A community of doctors built by the medical blockchain big data project, MediChain, and invited to its twice weekly live panel discussions, has taken on a life of its own and become a poignant demonstration of the need for the very services that MediChain is developing.
Between these scheduled sessions, invited doctors from around the world have taken it upon themselves to consult each other via the group – describing their patients’ symptoms, posting photos of their conditions, and asking for advice on how best to treat them.
It is at times a painful demonstration of the need not only for the Hypatia system that has been touched on in the panel discussions, but also for the Athena Appliance, MediChain’s big data and AI driven system for hospitals: a man is seen lying in bed, monitors attached, discoloured from face to upper body, while his doctor seeks advice on how to help him; in another case a doctor describes what others advise are symptoms of a preventable miscarriage.
If the MediChain Athena Appliance was in place, this advice would often be available to the doctor right away. Athena both feeds into and works from medical big data. It takes known best practice, the individual patient’s records and the doctor’s observations, to assist doctors in treating patients quickly and effectively.

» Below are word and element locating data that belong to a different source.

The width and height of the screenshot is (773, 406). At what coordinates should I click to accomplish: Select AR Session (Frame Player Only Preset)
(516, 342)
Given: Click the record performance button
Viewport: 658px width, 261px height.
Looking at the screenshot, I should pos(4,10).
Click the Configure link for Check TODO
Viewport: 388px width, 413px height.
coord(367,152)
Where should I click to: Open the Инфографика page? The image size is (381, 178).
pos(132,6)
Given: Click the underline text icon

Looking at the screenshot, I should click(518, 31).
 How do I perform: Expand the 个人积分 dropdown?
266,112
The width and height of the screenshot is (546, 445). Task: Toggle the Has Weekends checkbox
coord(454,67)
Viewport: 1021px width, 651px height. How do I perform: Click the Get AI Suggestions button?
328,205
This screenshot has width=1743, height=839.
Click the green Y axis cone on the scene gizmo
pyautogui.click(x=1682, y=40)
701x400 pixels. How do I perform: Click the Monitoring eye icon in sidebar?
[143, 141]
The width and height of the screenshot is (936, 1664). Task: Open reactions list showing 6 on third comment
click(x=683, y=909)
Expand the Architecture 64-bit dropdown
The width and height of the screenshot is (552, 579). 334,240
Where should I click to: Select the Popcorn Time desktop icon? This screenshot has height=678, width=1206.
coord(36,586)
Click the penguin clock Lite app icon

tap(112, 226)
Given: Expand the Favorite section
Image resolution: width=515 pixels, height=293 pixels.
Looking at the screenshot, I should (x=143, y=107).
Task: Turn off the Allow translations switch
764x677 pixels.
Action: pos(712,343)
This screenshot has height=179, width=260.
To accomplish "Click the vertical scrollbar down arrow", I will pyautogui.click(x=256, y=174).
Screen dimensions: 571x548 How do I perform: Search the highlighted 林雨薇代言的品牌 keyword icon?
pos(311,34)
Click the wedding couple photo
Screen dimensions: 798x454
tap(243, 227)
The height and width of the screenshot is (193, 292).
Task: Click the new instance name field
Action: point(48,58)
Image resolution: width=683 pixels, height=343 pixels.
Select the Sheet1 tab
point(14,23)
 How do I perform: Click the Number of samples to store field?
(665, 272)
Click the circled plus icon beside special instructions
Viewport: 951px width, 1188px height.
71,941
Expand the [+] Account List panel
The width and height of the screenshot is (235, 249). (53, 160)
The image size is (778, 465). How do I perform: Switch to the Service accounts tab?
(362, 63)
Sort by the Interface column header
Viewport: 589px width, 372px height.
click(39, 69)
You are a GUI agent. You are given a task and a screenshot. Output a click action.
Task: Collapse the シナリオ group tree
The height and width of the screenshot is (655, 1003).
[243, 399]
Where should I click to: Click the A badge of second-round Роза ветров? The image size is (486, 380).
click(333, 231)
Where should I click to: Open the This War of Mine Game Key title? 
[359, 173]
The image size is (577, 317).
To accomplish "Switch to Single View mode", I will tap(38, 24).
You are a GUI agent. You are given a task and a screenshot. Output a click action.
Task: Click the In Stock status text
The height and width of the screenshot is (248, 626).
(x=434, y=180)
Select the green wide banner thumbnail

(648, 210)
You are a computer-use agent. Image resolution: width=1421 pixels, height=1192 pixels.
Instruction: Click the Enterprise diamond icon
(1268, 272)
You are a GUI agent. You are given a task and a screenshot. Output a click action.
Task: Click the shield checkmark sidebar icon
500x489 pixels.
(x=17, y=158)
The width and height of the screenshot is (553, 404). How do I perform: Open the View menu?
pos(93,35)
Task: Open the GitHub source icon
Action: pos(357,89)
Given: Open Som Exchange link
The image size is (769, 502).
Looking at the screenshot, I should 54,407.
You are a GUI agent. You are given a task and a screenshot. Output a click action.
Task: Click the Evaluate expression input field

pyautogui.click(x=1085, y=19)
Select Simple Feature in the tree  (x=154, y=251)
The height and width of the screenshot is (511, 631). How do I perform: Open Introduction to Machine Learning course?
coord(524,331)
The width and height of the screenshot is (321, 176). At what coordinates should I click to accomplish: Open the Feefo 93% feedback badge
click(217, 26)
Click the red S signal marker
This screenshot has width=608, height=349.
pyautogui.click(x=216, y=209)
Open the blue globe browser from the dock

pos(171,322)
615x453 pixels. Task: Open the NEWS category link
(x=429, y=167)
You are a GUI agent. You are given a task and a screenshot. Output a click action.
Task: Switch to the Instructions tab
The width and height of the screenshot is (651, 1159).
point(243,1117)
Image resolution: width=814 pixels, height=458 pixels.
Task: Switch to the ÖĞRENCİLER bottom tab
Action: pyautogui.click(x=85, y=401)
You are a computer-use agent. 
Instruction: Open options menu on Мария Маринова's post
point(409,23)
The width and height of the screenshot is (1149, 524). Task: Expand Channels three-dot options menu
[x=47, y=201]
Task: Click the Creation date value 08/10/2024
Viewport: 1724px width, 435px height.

If a doctor is still in doubt, the Hypatia app will allow them to contact a verified specialist, show that specialist the patient’s records, including the doctor’s recent observations, and link the specialist to the patient by video. In this way the specialist can see and talk with the patient and have the local doctor perform any physical examination required. Altogether a far safer and more effective way for patients to receive the help they need.